L’ancien ministre Alexandre Désiré Tapoyo s’inquiète de la dégradation du tissu social gabonais et s’indigne du silence du gouvernement.

L’ancien ministre et membre du comité de suivi des actes du dialogue politique, Alexandre Désiré Tapoyo. © Gabonreview

 

L’ex ministre des Droits Humains, de l’Egalité des chances, Alexandre Désiré Tapoyo s’est indigné le 8 février, face aux journalistes, de certaines situations qui ne cessent d’assombrir le quotidien du «Gabonais».

Entre rackets et spoliations de la population, les difficultés des retraités, la montée fulgurante des prix du carburant, le phénomène des Kobolos, la violence en milieu scolaire, etc. l’incivisme et l’irresponsabilité battent des records, regrette Alexandre Désiré Tapoyo !

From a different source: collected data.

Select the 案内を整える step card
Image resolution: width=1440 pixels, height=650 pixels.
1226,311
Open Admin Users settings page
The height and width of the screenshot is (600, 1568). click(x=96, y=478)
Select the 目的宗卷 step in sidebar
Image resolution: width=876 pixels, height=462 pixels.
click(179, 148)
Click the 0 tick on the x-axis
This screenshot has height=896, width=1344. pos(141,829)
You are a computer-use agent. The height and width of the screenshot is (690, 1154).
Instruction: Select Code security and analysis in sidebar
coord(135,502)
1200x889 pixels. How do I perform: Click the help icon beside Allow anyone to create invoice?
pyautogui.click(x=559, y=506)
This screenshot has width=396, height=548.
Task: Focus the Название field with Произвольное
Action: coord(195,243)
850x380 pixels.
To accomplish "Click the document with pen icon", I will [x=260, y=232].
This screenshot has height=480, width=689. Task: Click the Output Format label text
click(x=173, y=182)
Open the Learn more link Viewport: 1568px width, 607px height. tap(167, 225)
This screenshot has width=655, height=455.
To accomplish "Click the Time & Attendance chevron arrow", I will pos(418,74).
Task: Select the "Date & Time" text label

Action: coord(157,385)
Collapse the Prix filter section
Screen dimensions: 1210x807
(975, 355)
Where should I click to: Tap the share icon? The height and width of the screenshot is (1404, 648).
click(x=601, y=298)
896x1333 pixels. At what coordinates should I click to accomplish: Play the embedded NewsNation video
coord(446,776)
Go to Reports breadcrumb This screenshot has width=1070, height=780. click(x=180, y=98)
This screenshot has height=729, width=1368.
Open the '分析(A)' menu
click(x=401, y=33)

«Ces questions aigües suscitent en moi de la tristesse, mais surtout un cri d’alerte à l’endroit du gouvernement et des familles», a-t-il déclaré, estimant qu’il n’est pas toléré encore moins permis dans ce contexte dramatique, de «nous cacher derrière le petit doigt de la crise financière actuelle, situation dans laquelle des adultes et parents se disent impuissants face à leurs contraintes et obligations, pour faire le lit à l’obscurantisme évolutif d’une jeunesse en déperdition».

Membre de comité de suivi des actes du dialogue politique, il estime que le gouvernement gagnerait à promouvoir la cohésion sociale par le biais de l’application des actes et résolutions issues de la phase citoyenne des assises d’Agondjé

«Nous avons estimé dans cette phase citoyenne, qu’il fallait œuvrer pour tous les agrégats et ingrédients afin qu’une cohésion soit plus perceptible. Prenons le cas des jeunes, ils ont l’impression qu’ils sont des laissés-pour-compte et ils manifestent tous les jours. Jusqu’à aujourd’hui, en termes de loi, je n’ai encore attendu aucun texte de loi qui concerne le social, à moins que j’aie été distrait. C’est frustrant !», a regretté Alexandre Désiré Tapoyo, assurant que «les Gabonais ont l’impression qu’on se fout d’eux, qu’on s’agite parce qu’on sait qu’il y a des élections qui vont arriver. Mais en ce qui les concerne, il n’y a rien».

Sans pour autant indiquer concrètement comment les résolutions prises à Agondjé pouvaient renforcer la contexture du tissu social, Alexandre Désiré Tapoyo s’est contenté d’appeler à plus de «volontarisme gouvernemental et familial» face à cette situation.